* [タスク指示]:
以下のレコードの各行を、一字一句変えずにすべて書き写してください。

'''

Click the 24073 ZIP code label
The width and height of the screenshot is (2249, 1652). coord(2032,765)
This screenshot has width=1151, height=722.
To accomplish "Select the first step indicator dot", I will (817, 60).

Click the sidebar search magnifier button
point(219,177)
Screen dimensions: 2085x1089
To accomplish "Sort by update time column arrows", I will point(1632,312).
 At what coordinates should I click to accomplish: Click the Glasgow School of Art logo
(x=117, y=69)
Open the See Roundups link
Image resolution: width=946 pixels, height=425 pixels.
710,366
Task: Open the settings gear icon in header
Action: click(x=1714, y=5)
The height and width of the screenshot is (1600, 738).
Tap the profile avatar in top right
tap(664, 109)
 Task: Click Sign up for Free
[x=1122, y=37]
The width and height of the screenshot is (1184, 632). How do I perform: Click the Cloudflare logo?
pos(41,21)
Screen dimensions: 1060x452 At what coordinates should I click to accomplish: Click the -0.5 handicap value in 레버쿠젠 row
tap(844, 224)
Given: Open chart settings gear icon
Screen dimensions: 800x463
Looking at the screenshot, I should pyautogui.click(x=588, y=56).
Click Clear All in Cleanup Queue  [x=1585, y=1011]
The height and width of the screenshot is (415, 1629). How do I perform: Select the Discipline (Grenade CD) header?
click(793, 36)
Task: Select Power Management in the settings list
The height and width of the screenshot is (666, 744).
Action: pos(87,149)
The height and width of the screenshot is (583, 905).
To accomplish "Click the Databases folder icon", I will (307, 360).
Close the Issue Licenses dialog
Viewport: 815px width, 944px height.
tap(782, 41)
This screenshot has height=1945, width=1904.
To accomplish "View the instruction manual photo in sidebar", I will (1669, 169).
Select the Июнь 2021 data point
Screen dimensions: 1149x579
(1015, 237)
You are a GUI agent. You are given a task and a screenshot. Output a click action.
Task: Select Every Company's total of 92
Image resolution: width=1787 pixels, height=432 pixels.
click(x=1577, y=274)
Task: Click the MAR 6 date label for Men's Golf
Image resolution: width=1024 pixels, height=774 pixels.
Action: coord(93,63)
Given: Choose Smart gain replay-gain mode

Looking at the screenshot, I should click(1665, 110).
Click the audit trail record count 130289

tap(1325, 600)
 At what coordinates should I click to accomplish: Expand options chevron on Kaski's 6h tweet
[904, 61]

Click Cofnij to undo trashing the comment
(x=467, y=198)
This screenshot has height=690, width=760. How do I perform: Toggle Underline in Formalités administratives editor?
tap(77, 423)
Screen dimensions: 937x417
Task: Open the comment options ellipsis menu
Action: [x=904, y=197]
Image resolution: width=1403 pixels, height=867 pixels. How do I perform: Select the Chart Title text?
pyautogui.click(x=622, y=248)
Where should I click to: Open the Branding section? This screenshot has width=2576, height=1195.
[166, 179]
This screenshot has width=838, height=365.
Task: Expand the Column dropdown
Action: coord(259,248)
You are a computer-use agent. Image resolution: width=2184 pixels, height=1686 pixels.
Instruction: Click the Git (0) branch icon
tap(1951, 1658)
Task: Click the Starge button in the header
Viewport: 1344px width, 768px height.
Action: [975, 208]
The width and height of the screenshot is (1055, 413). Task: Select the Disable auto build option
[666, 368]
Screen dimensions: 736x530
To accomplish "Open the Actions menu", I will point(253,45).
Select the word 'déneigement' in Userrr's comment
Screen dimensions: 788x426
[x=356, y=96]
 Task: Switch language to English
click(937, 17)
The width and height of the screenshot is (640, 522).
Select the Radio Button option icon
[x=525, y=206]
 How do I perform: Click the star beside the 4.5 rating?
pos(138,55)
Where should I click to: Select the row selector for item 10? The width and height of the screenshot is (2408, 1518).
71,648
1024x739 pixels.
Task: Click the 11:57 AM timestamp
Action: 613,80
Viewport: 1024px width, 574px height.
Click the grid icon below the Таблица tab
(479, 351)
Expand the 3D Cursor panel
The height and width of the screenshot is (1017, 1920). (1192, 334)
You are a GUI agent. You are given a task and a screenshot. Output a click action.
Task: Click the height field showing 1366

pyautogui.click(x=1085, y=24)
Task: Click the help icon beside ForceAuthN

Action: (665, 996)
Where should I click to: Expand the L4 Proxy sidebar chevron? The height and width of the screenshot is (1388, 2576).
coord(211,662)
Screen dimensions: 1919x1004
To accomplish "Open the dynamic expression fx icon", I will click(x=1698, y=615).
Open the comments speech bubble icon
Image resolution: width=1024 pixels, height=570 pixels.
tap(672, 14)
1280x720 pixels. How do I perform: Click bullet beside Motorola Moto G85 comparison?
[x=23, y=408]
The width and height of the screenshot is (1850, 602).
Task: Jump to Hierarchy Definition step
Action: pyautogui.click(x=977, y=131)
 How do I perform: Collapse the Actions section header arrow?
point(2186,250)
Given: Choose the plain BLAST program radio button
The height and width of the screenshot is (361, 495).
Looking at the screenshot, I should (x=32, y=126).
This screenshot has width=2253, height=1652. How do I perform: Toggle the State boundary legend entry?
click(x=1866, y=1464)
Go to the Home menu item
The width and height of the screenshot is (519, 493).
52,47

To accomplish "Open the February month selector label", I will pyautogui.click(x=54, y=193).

'''

* [解答例]:
Click the 24073 ZIP code label
The width and height of the screenshot is (2249, 1652). coord(2032,765)
This screenshot has width=1151, height=722.
To accomplish "Select the first step indicator dot", I will (817, 60).

Click the sidebar search magnifier button
point(219,177)
Screen dimensions: 2085x1089
To accomplish "Sort by update time column arrows", I will point(1632,312).
 At what coordinates should I click to accomplish: Click the Glasgow School of Art logo
(x=117, y=69)
Open the See Roundups link
Image resolution: width=946 pixels, height=425 pixels.
710,366
Task: Open the settings gear icon in header
Action: click(x=1714, y=5)
The height and width of the screenshot is (1600, 738).
Tap the profile avatar in top right
tap(664, 109)
 Task: Click Sign up for Free
[x=1122, y=37]
The width and height of the screenshot is (1184, 632). How do I perform: Click the Cloudflare logo?
pos(41,21)
Screen dimensions: 1060x452 At what coordinates should I click to accomplish: Click the -0.5 handicap value in 레버쿠젠 row
tap(844, 224)
Given: Open chart settings gear icon
Screen dimensions: 800x463
Looking at the screenshot, I should pyautogui.click(x=588, y=56).
Click Clear All in Cleanup Queue  [x=1585, y=1011]
The height and width of the screenshot is (415, 1629). How do I perform: Select the Discipline (Grenade CD) header?
click(793, 36)
Task: Select Power Management in the settings list
The height and width of the screenshot is (666, 744).
Action: pos(87,149)
The height and width of the screenshot is (583, 905).
To accomplish "Click the Databases folder icon", I will (307, 360).
Close the Issue Licenses dialog
Viewport: 815px width, 944px height.
tap(782, 41)
This screenshot has height=1945, width=1904.
To accomplish "View the instruction manual photo in sidebar", I will (1669, 169).
Select the Июнь 2021 data point
Screen dimensions: 1149x579
(1015, 237)
You are a GUI agent. You are given a task and a screenshot. Output a click action.
Task: Select Every Company's total of 92
Image resolution: width=1787 pixels, height=432 pixels.
click(x=1577, y=274)
Task: Click the MAR 6 date label for Men's Golf
Image resolution: width=1024 pixels, height=774 pixels.
Action: coord(93,63)
Given: Choose Smart gain replay-gain mode

Looking at the screenshot, I should click(1665, 110).
Click the audit trail record count 130289

tap(1325, 600)
 At what coordinates should I click to accomplish: Expand options chevron on Kaski's 6h tweet
[904, 61]

Click Cofnij to undo trashing the comment
(x=467, y=198)
This screenshot has height=690, width=760. How do I perform: Toggle Underline in Formalités administratives editor?
tap(77, 423)
Screen dimensions: 937x417
Task: Open the comment options ellipsis menu
Action: [x=904, y=197]
Image resolution: width=1403 pixels, height=867 pixels. How do I perform: Select the Chart Title text?
pyautogui.click(x=622, y=248)
Where should I click to: Open the Branding section? This screenshot has width=2576, height=1195.
[166, 179]
This screenshot has width=838, height=365.
Task: Expand the Column dropdown
Action: coord(259,248)
You are a computer-use agent. Image resolution: width=2184 pixels, height=1686 pixels.
Instruction: Click the Git (0) branch icon
tap(1951, 1658)
Task: Click the Starge button in the header
Viewport: 1344px width, 768px height.
Action: [975, 208]
The width and height of the screenshot is (1055, 413). Task: Select the Disable auto build option
[666, 368]
Screen dimensions: 736x530
To accomplish "Open the Actions menu", I will point(253,45).
Select the word 'déneigement' in Userrr's comment
Screen dimensions: 788x426
[x=356, y=96]
 Task: Switch language to English
click(937, 17)
The width and height of the screenshot is (640, 522).
Select the Radio Button option icon
[x=525, y=206]
 How do I perform: Click the star beside the 4.5 rating?
pos(138,55)
Where should I click to: Select the row selector for item 10? The width and height of the screenshot is (2408, 1518).
71,648
1024x739 pixels.
Task: Click the 11:57 AM timestamp
Action: 613,80
Viewport: 1024px width, 574px height.
Click the grid icon below the Таблица tab
(479, 351)
Expand the 3D Cursor panel
The height and width of the screenshot is (1017, 1920). (1192, 334)
You are a GUI agent. You are given a task and a screenshot. Output a click action.
Task: Click the height field showing 1366

pyautogui.click(x=1085, y=24)
Task: Click the help icon beside ForceAuthN

Action: (665, 996)
Where should I click to: Expand the L4 Proxy sidebar chevron? The height and width of the screenshot is (1388, 2576).
coord(211,662)
Screen dimensions: 1919x1004
To accomplish "Open the dynamic expression fx icon", I will click(x=1698, y=615).
Open the comments speech bubble icon
Image resolution: width=1024 pixels, height=570 pixels.
tap(672, 14)
1280x720 pixels. How do I perform: Click bullet beside Motorola Moto G85 comparison?
[x=23, y=408]
The width and height of the screenshot is (1850, 602).
Task: Jump to Hierarchy Definition step
Action: pyautogui.click(x=977, y=131)
 How do I perform: Collapse the Actions section header arrow?
point(2186,250)
Given: Choose the plain BLAST program radio button
The height and width of the screenshot is (361, 495).
Looking at the screenshot, I should (x=32, y=126).
This screenshot has width=2253, height=1652. How do I perform: Toggle the State boundary legend entry?
click(x=1866, y=1464)
Go to the Home menu item
The width and height of the screenshot is (519, 493).
52,47

To accomplish "Open the February month selector label", I will pyautogui.click(x=54, y=193).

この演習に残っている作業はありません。